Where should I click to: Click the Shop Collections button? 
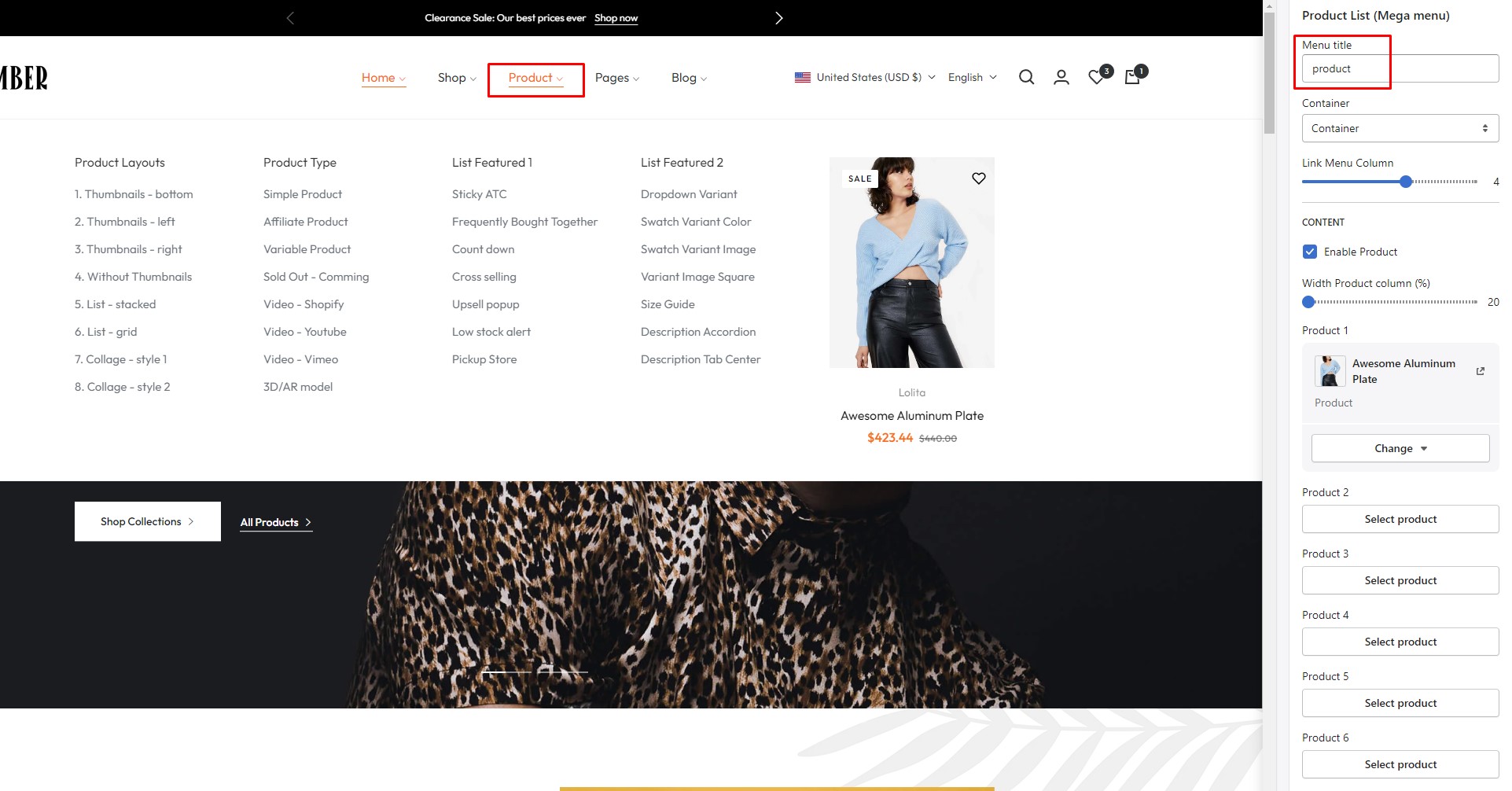click(x=147, y=521)
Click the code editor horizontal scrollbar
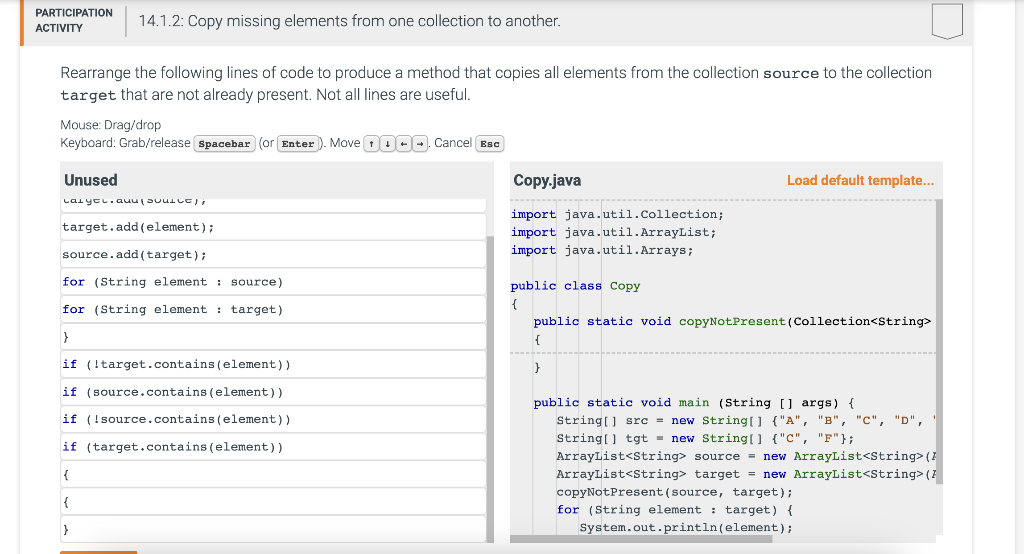The width and height of the screenshot is (1024, 554). 640,539
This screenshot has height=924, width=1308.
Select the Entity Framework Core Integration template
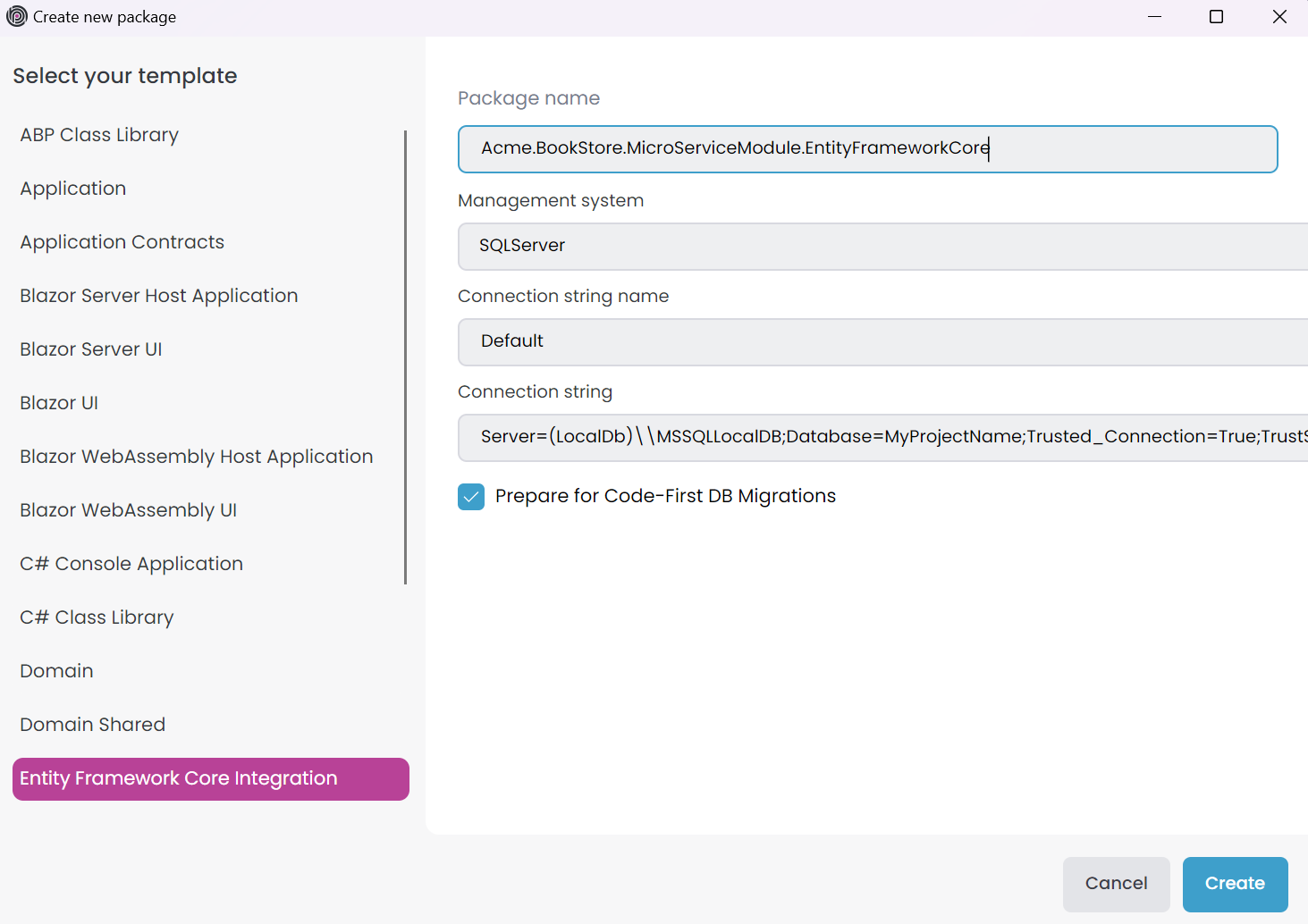[x=178, y=778]
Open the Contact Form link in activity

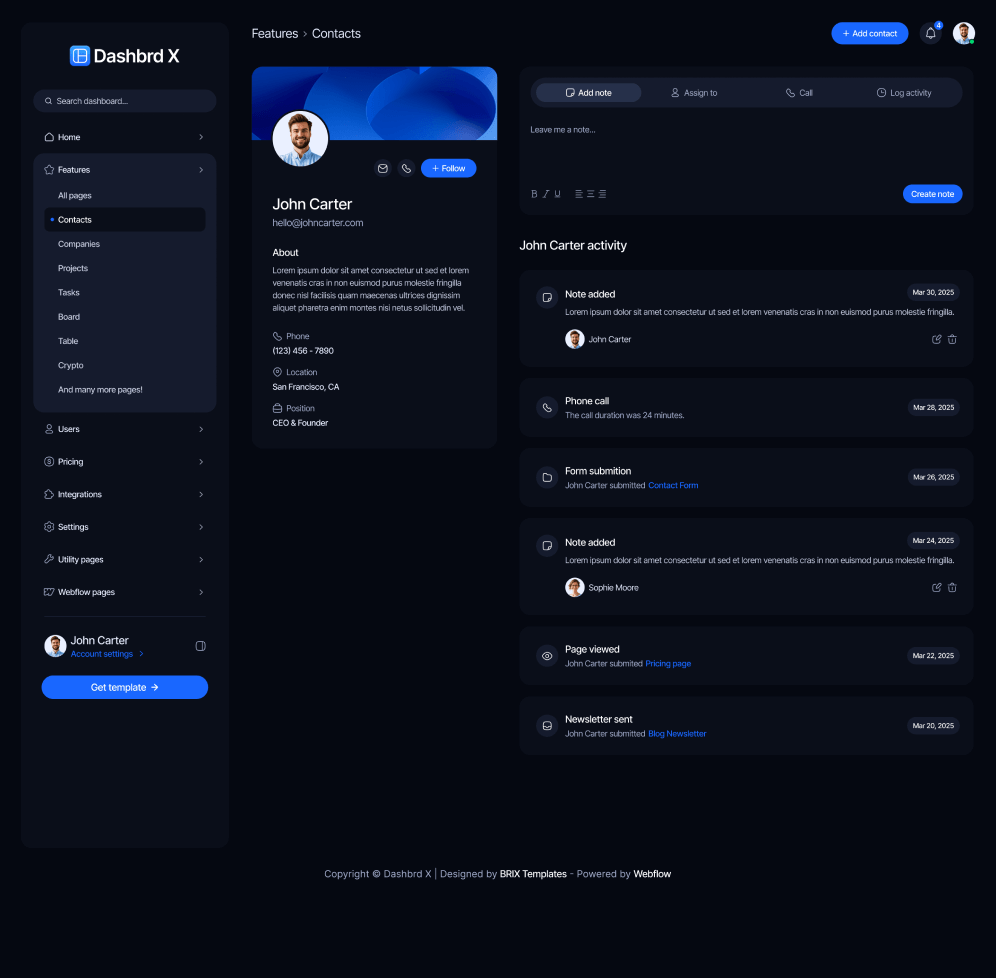[673, 485]

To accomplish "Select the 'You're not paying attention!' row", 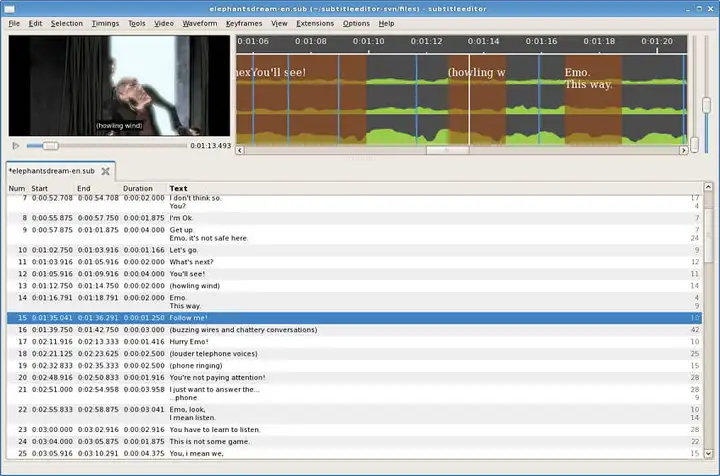I will point(354,377).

### EXERCISE
From the first line above to the line containing "This screenshot has height=924, width=1308.", repeat each line exactly. Pictures stay out.

### EXERCISE SOLUTION
Where should I click to: Click the Shop Collections button? 
click(x=147, y=521)
Click the code editor horizontal scrollbar
The width and height of the screenshot is (1024, 554). 640,539
This screenshot has height=924, width=1308.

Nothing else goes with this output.